The optimization of surface morphology of Au nanoparticles on WO 3 nanoflakes for plasmonic photoanode.

Among many candidates for photoanode materials of photoelectrochemical (PEC) cell, nanostructured tungsten trioxide (WO ₃ ) is regarded as one of the most promising materials due to its superior electrical properties and adequate bandgap (∼2.8 eV) and band edge position. WO ₃ nanoflakes (WO ₃ NFs), which have merits on its high surface area and crystallinity, have been actively studied for this manner but solar-to-hydrogen efficiency of WO ₃ NFs based photoanode is still not sufficient both in light absorption and charge separation.
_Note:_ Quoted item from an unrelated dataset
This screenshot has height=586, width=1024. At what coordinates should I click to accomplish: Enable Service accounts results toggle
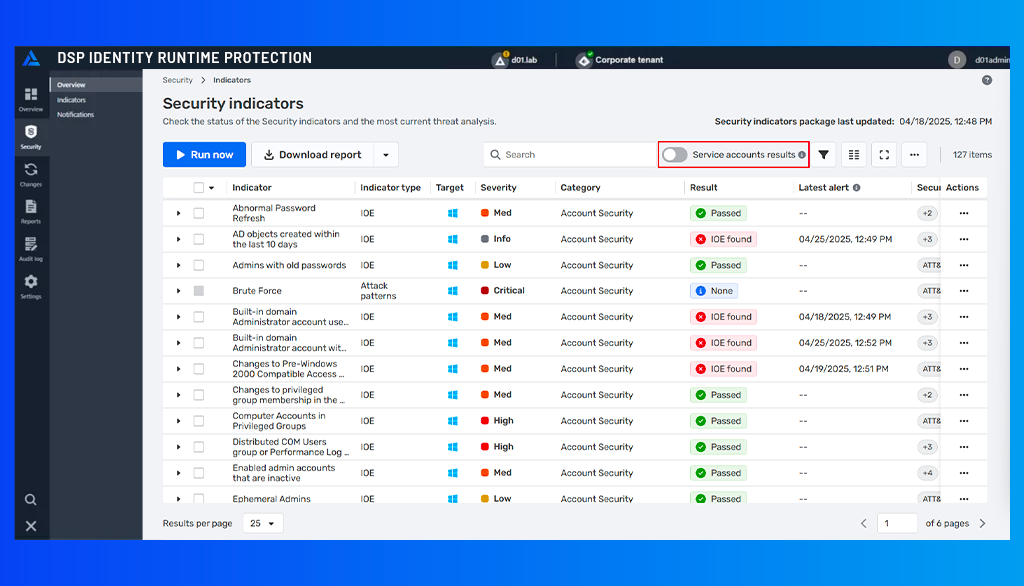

Plasmon-induced enhancement using Au nanoparticles is excellent approach for both the efficiency of light absorption and charge separation of WO ₃ . However, it still needs optimization on its amount, shape, coverage, and etc. Here, we synthesized WO ₃ NFs by solvothermal growth and decorated gold nanoparticles on these nanoflakes by e-beam evaporation and rapid thermal annealing process in a row. By this process, a large-area AuNPs/WO ₃ nanocomposite structure with various size, interparticle distance, and coverage of AuNPs were fabricated. These AuNPs/WO ₃ NFs type photoanode achieve high light absorption both in UV and visible range and consequently higher photocurrent density. The optimized AuNPs/WO ₃ nanocomposite photoanode exhibits 1.01 mA cm ^-2 of photocurrent density, which is increased to 19.8% compared with bare WO ₃ nanoflakes. Field emission-scanning electron microscope, x-ray diffraction, UV-vis spectrometer analysis were measured to analyze the morphology and crystallinity and relationship between structure and PEC performance.